By Don Miller
Danish wind turbine maker Vestas Wind Systems A/S (VWDRY.PK) has been racking up an impressive number of new orders lately, especially in the burgeoning Chinese market. Combined with several new manufacturing plants that will increase capacity in the United States, the surge should boost the company's performance in 2011.
"In 2010, Vestas has announced almost 1,000 megawatts (NYSE:MW) worth of orders in China alone, which is a record high order intake for Vestas in this competitive market," the company said in a statement announcing an order from Chongli Construction Investment Huashi Wind Power Company Ltd.
Vestas got an order for 58 turbines with total capacity of 49.3 megawatts from Chongli China and logged multiple orders from Germany in the past week.
Vestas had a strong finish in 2010, announcing new orders from New Mexico, Italy, Norway, and Poland in the final week of the year.
The company said in an earlier forecast that its global order volume for all of 2010 would be between 8,000 and 9,000 MW, after rebounding from a weak level of 3,072 MW in 2009.
Vestas does not disclose the value of its orders, but as a rule of thumb turbine orders are worth around $1.32 million per MW.
China Drives DemandHSBC Holdings PLC (NYSE ADR: HBC) recently reported that clean energy companies have proven "resilient" to the global financial crisis and recession. Global revenue for the sector was about $530 billion in 2009, down only slightly from 2008's $534 billion.
Global wind power capacity grew by 31.7% in 2009, the most since 2001. And more than a third of that happened in China, according to the World Wind Energy Association.
Barclays PLC (NYSE ADR: BCS) forecasts an additional 35.3 gigawatts of wind power generation capacity for next year.
Once again, Asia – and mostly China– will account for most of that growth.
Earlier this year China announced a $736 billion investment plan for clean energy in the next decade.
New private and public sector investments in core clean energy leapt by 53% in China last year, according to the Global Wind Energy Council. It added 37 gigawatts of total renewable energy power capacity, more than any other country.
"China's wind farm development was the strongest investment feature of last year by far," the Council concluded.
While China was becoming the world's biggest wind turbine market in 2009, energy infrastructure markets in the West remained depressed due to the economic downturn. This allowed top Chinese manufacturers, including Dongfang Electric (PINK: DNGFF), and China Wind Systems (Nasdaq: CWS) to climb into the ranks of the top turbine suppliers, rivaling Vestas, General Electric Co. (NYSE: GE) and other established players.

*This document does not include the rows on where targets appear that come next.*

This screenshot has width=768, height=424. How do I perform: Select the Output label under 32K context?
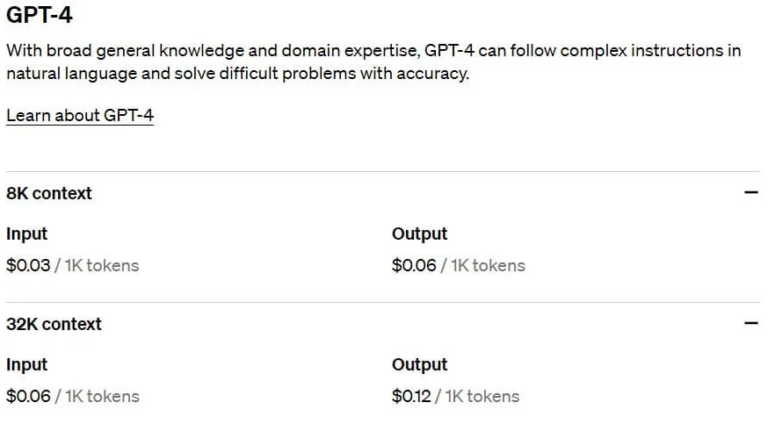[419, 365]
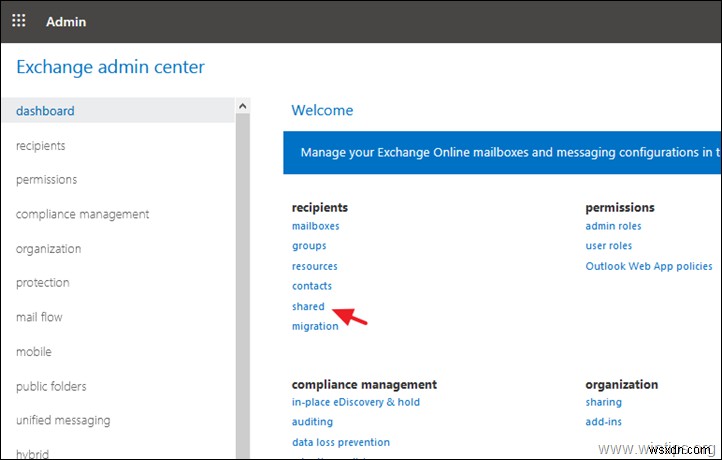
Task: Open in-place eDiscovery & hold link
Action: click(355, 402)
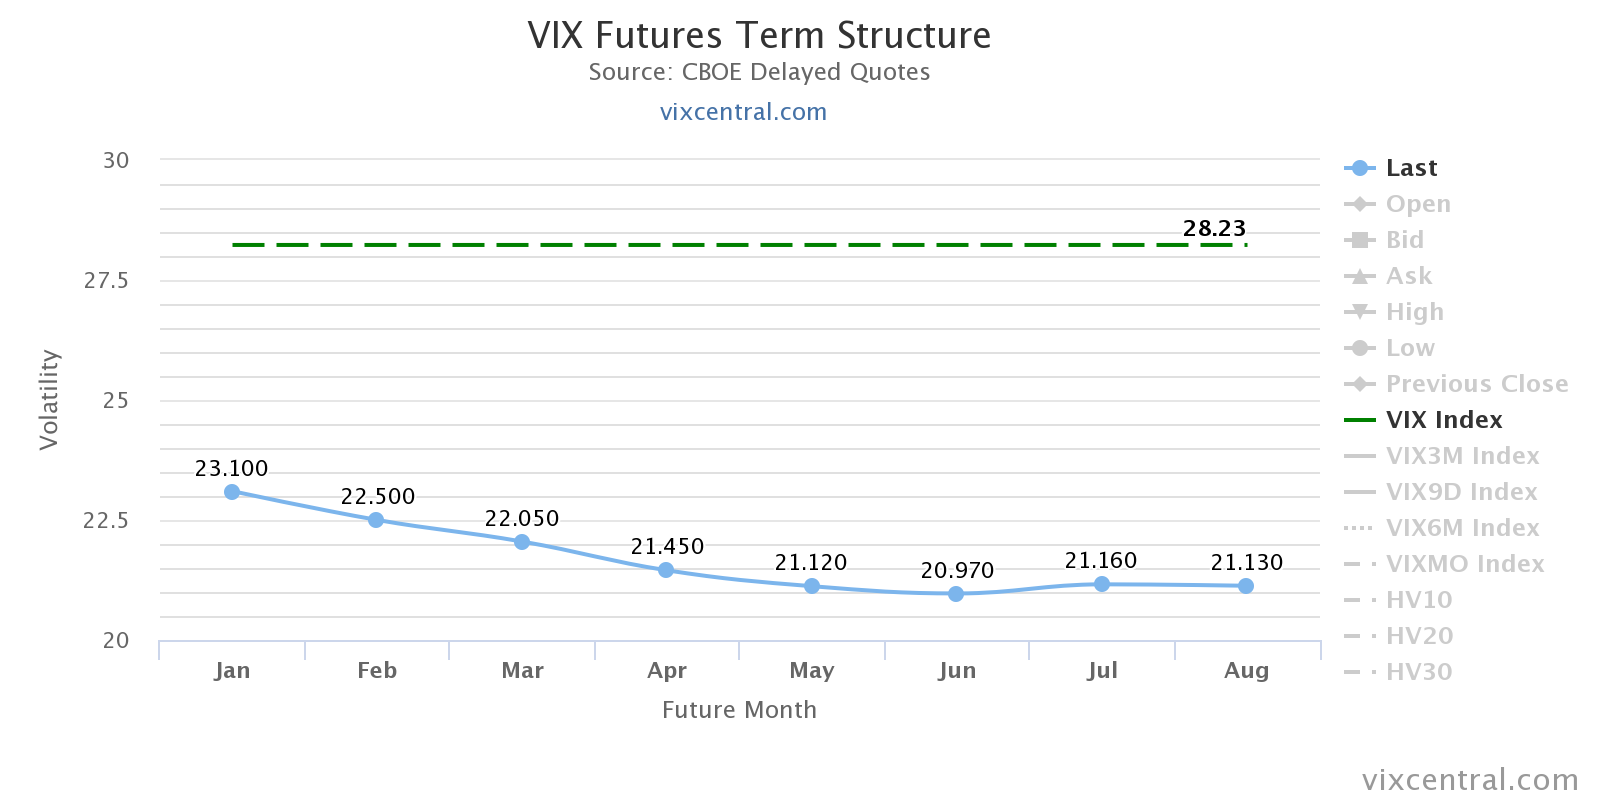
Task: Show the Open series in legend
Action: click(x=1417, y=204)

In response, Vestas, which has its largest integrated manufacturing plant in Tianjin, China, opened a research and development center in Beijing in October and has declared it will reserve its entire Chinese manufacturing capacity to meet China demand this year.
Building U.S. Capacity
In order to meet demand in China and the rest of the world, Vestas has been building new manufacturing plants in the United States.
Its wholly-owned subsidiary, Vestas Towers America, Inc., recently opened the world's largest wind tower manufacturing plant. The new Pueblo, Colorado facility currently employs 400 workers and features nearly 13 million square feet of space and eight miles of on-site railway tracks for the transport of materials and finished tower components.
The company has geared up its North American manufacturing operations by opening several new plants at its U.S base in Colorado, including a blade factory and a nacelle (enclosure) factory. Sales and service operations are based in Portland, OR.
Vestas also has research and development offices in Texas, Wisconsin, Massachusetts and Colorado.
Vestas' stock price has tumbled off its highs near $20 to about $10 due to poor earnings, reflecting 2009's 50% slump in orders. However, many investors may not realize that Vestas takes a conservative approach to accounting and doesn't recognize real revenues on its balance sheet until it delivers its products - often a year or more after signing contracts.
And it has now booked at least 25% more orders in 2010 than in 2008, its highest year on record.
The revenue from those deals should start to flow in early 2011, giving the company an earnings boost for the year. Vestas' stock price should follow earnings higher in short order.
The company will report full-year financial results on February 9.